The wooden wheels are heavier and make it heavier to pull. On a flat, packed surface it might make no difference to a trained horse. Since a lot of driving is over soft ground or rocky ground the wooden wheels are not the first thing I'd pick.


----------



## Matthijs (Jul 10, 2012)

We have an Amish build cart with wooden wheels, and I have to agree with Sandee, not to great on soft ground but a fantastic ride on hard surface. A lighter weight combined with a wide more floating tire is best at home on the softer stuff. I like my HyperBike with the Fat Daddy tires the best for that. Most wooden wheels are also rather narrow and therefore cut very deep in sand or muck creating a lot of drag.


----------



## Becky Horat (Jul 10, 2012)

I have the big, pneumatic wheels on my Jerald and it would be top choice in deeper ground. I also have a wooden wheel SPF cart that I love and it pulls along really well, but have never tried in deeper ground. Our Mini Crown pulls the worse....heavy and a lot of drag unless on harder surface. Was thinking of what I'd use if I were to someday show in ADS/Carriage type classes? Going to show in our Fair and they have classes that don't allow wire wheels. Planning on using my SPF wooden wheel cart. Worried this arena may be a little deeper than most. Thanks for the imput....it always helps.


----------



## kaycee (Jul 10, 2012)

i have a jerald sulky with wooden wheels in a walnut finish and use it for parades. i also have a "buckboard" for a team with wooden wheels that have a band of rubber around the perimiter. both are easy riding.


----------



## Becky Horat (Jul 10, 2012)

kaycee...how does your jerald with wooden wheels pull in arena situations that aren't really hard packed??
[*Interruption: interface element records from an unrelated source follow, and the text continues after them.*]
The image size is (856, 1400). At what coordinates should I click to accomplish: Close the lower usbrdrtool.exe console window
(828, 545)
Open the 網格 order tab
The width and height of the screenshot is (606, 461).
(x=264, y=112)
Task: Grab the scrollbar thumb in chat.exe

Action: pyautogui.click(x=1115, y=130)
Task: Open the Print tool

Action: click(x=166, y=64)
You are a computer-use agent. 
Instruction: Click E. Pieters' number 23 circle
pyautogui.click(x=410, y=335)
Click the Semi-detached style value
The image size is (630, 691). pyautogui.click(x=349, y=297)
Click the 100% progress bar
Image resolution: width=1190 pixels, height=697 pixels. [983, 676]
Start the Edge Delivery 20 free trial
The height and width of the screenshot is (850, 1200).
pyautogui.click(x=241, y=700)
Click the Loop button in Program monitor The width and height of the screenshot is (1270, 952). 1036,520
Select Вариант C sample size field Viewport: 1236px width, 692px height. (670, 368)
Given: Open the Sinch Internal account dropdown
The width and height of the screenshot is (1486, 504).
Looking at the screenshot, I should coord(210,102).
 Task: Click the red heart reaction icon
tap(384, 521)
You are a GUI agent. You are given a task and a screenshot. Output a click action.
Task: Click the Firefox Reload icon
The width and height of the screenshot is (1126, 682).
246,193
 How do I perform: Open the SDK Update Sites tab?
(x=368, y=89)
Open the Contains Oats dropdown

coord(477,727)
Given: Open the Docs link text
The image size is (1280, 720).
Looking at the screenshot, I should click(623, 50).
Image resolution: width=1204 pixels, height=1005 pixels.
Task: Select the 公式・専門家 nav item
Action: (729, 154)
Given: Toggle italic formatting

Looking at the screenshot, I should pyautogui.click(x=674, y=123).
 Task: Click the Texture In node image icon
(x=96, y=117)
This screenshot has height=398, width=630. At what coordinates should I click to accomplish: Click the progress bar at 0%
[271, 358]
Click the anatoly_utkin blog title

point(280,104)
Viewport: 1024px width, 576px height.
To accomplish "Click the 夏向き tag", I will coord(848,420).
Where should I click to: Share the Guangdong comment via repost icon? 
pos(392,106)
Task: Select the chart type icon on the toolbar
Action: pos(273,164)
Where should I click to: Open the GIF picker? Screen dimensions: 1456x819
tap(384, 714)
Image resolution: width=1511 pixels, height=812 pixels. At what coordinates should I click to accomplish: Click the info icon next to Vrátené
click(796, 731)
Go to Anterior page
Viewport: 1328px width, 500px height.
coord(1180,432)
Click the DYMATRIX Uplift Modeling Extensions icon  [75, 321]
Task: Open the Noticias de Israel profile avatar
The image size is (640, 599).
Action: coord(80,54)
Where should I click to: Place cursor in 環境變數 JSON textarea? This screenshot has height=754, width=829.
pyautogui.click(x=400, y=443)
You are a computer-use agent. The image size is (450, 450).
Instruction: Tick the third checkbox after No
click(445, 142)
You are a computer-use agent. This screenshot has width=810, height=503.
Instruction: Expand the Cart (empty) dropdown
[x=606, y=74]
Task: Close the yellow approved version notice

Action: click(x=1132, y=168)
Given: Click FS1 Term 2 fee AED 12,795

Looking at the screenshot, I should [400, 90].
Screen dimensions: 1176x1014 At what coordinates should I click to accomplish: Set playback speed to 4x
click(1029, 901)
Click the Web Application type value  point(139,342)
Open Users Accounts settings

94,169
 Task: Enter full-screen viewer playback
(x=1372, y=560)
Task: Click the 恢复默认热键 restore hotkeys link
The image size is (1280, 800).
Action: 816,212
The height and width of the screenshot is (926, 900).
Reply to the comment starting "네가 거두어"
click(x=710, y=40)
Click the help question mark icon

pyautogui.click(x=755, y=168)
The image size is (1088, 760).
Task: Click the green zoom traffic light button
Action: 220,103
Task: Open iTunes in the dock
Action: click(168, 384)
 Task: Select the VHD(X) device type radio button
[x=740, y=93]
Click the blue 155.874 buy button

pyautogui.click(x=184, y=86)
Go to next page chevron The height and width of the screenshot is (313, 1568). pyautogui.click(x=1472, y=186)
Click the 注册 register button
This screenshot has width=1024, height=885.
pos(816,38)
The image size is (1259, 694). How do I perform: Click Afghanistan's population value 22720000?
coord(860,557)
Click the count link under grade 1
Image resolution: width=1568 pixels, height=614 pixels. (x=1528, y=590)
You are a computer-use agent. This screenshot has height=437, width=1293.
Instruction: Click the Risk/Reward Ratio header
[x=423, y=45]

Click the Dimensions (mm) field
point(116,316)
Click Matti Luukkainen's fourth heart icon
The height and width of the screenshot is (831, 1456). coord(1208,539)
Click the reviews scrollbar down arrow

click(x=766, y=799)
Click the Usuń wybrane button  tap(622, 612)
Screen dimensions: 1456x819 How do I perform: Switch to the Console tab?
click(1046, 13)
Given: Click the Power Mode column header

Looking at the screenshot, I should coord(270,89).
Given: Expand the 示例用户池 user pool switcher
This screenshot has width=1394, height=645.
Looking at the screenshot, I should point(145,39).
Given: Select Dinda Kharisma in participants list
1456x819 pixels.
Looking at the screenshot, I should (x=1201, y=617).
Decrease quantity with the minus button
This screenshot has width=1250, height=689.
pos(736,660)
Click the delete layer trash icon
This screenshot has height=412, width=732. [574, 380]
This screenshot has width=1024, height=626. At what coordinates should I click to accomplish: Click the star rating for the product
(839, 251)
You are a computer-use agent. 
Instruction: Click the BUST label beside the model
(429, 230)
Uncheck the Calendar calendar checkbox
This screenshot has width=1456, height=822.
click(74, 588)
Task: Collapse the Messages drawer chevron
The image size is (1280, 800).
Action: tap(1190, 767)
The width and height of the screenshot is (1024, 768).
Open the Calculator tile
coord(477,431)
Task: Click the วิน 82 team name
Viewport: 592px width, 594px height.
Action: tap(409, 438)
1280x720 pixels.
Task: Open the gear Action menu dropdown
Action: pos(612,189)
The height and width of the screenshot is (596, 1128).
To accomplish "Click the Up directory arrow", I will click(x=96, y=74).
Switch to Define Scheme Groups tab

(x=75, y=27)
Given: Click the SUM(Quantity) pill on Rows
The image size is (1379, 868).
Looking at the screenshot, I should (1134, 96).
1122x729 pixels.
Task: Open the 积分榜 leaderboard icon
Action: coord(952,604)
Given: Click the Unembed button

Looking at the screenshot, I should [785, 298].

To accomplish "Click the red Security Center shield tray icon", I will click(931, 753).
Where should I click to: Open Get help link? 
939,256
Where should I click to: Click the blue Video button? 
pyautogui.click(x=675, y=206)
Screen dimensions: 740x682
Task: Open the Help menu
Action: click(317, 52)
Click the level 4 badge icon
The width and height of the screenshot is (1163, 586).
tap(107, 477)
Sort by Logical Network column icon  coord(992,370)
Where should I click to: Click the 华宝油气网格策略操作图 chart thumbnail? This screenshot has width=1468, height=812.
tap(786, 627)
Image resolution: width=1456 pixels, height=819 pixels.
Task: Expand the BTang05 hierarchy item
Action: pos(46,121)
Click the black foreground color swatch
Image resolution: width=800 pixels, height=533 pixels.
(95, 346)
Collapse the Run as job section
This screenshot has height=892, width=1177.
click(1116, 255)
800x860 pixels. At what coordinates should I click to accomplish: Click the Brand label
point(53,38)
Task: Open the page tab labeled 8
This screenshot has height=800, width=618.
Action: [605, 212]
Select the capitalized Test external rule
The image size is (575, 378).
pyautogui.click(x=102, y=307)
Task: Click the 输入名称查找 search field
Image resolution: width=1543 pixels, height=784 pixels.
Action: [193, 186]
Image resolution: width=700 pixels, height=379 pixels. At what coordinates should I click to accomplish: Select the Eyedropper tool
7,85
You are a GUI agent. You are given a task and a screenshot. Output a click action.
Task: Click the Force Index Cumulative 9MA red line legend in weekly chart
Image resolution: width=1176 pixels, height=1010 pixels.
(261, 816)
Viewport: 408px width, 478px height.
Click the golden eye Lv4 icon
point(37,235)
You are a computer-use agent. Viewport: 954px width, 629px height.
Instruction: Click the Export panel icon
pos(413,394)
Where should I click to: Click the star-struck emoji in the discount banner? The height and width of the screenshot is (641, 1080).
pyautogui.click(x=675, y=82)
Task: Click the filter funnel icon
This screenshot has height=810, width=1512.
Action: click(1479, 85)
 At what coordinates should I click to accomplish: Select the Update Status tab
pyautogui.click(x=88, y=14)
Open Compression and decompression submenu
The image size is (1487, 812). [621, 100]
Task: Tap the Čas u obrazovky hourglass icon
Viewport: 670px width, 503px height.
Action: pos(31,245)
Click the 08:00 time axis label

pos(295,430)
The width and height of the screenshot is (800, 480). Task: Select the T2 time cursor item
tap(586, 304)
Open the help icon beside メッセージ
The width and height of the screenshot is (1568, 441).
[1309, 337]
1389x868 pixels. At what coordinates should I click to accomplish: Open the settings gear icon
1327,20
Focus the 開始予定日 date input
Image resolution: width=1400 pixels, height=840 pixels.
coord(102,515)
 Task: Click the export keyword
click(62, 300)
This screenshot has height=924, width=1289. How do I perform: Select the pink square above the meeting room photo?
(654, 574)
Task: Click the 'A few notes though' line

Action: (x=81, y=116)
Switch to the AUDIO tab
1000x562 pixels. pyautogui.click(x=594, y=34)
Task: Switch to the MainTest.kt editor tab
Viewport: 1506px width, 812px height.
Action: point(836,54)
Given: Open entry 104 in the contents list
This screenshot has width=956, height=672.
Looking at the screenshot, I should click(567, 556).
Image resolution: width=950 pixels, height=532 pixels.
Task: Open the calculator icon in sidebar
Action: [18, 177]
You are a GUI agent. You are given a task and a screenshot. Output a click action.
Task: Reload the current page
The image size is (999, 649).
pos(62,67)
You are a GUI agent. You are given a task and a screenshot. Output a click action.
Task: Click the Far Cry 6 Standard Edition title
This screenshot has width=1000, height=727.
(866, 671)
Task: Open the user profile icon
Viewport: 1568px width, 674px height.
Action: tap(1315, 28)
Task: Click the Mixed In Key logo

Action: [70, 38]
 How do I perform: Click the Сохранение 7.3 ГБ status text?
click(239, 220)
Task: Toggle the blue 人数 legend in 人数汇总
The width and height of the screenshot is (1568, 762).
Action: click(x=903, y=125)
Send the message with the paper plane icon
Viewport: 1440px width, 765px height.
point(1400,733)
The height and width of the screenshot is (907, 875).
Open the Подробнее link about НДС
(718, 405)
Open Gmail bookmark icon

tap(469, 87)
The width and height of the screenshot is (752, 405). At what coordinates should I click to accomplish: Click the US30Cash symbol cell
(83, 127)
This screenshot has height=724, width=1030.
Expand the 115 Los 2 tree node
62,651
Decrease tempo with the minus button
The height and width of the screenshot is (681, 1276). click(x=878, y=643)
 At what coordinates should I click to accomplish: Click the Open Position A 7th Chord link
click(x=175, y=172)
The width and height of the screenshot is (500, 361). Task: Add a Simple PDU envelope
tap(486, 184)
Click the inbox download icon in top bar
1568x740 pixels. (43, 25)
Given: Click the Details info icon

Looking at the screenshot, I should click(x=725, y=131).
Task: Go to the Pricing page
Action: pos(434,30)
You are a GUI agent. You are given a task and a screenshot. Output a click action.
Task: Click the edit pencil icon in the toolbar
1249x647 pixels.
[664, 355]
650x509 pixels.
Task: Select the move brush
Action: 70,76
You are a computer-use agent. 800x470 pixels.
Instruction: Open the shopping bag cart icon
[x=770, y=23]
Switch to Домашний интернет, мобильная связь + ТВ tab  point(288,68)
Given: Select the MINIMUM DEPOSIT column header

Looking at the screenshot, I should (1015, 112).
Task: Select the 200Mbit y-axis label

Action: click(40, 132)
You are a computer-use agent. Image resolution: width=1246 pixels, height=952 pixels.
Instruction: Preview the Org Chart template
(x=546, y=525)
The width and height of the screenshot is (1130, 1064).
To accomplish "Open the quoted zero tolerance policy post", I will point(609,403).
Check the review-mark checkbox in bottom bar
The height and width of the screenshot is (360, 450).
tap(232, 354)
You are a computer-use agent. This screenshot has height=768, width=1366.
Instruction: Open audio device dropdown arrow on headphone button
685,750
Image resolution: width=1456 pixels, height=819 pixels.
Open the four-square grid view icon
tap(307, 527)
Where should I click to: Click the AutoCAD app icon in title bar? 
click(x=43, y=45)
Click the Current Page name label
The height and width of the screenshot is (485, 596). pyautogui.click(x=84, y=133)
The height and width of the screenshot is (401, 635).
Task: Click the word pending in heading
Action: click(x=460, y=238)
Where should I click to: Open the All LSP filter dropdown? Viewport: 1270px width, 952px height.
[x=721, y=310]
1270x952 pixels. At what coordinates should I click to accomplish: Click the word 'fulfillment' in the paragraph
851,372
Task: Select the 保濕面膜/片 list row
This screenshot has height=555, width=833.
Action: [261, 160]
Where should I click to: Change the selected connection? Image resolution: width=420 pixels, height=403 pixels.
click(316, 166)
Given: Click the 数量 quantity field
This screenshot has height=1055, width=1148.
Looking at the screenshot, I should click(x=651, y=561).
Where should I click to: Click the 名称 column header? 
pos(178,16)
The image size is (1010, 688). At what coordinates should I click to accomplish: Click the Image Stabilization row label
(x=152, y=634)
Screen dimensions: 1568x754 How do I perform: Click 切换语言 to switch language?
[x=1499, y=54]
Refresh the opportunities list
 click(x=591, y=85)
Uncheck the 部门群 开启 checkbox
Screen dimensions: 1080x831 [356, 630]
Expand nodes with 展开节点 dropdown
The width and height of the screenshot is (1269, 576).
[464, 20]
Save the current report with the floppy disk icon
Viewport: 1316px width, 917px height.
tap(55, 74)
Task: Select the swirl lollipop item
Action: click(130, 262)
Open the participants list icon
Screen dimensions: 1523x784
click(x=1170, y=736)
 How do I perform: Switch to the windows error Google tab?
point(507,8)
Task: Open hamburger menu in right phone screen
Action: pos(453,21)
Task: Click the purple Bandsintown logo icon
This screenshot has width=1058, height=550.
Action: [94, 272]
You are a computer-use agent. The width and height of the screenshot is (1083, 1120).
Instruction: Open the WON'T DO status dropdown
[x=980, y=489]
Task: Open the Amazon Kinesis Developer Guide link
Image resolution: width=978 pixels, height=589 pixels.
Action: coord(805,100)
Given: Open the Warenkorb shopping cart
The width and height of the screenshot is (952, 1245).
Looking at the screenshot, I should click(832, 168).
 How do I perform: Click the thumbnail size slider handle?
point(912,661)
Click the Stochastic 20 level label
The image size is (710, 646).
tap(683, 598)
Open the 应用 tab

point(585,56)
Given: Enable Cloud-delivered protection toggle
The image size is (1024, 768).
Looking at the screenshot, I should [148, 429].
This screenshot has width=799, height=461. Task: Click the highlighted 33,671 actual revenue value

I was looking at this website and really like the look of these carts. I guess I should just email them and ask about them. I know they're more of a "road cart" and have bigger wheels. Was just trying to get ideas of who uses show carts with wooden wheels?

http://www.katelandfarm.com/index_files/Page505.htm


----------



## Dontworrybeappy (Jul 11, 2012)

I just showed in mine at last Sunday's "R" show in Country Pleasure. I have 2 sets of wheels on the oak cart, and wire wheels on my black Jerald - both pull great, and I love the look of the oak cart with forest green trim and pinstripes! We stand out from the crowd, that's for sure!

I also trail drive and show in carriage shows with a SPF road card (stained wood throughout) with wooden wheels... it's hard to keep rubber tires filled around here, and I haven't yet gotten solid innertubes into all my bike tires, so for me, the wooden wheels make trail drives better - no going flat away from home!


----------



## LindaCall (Jul 12, 2012)

We have wooden wheels on one of our Jerald carts - because the tires kept going flat on trail drives on our gravel county roads. Haven't driven it in show yet - next week for sure..but have driven in parades with no issues. We have another Jerald cart we want wooden wheels for - as we have yet to find pneumatic tires to fit the axel.


----------



## kaycee (Jul 13, 2012)

i have not been in the show ring in over 10 years and have not had a driving horse in 3 years but am now in the process of remadying that. i hope to have my boy going for the aamhc fun show at vinton iowa sunday sept 2, 2012.


----------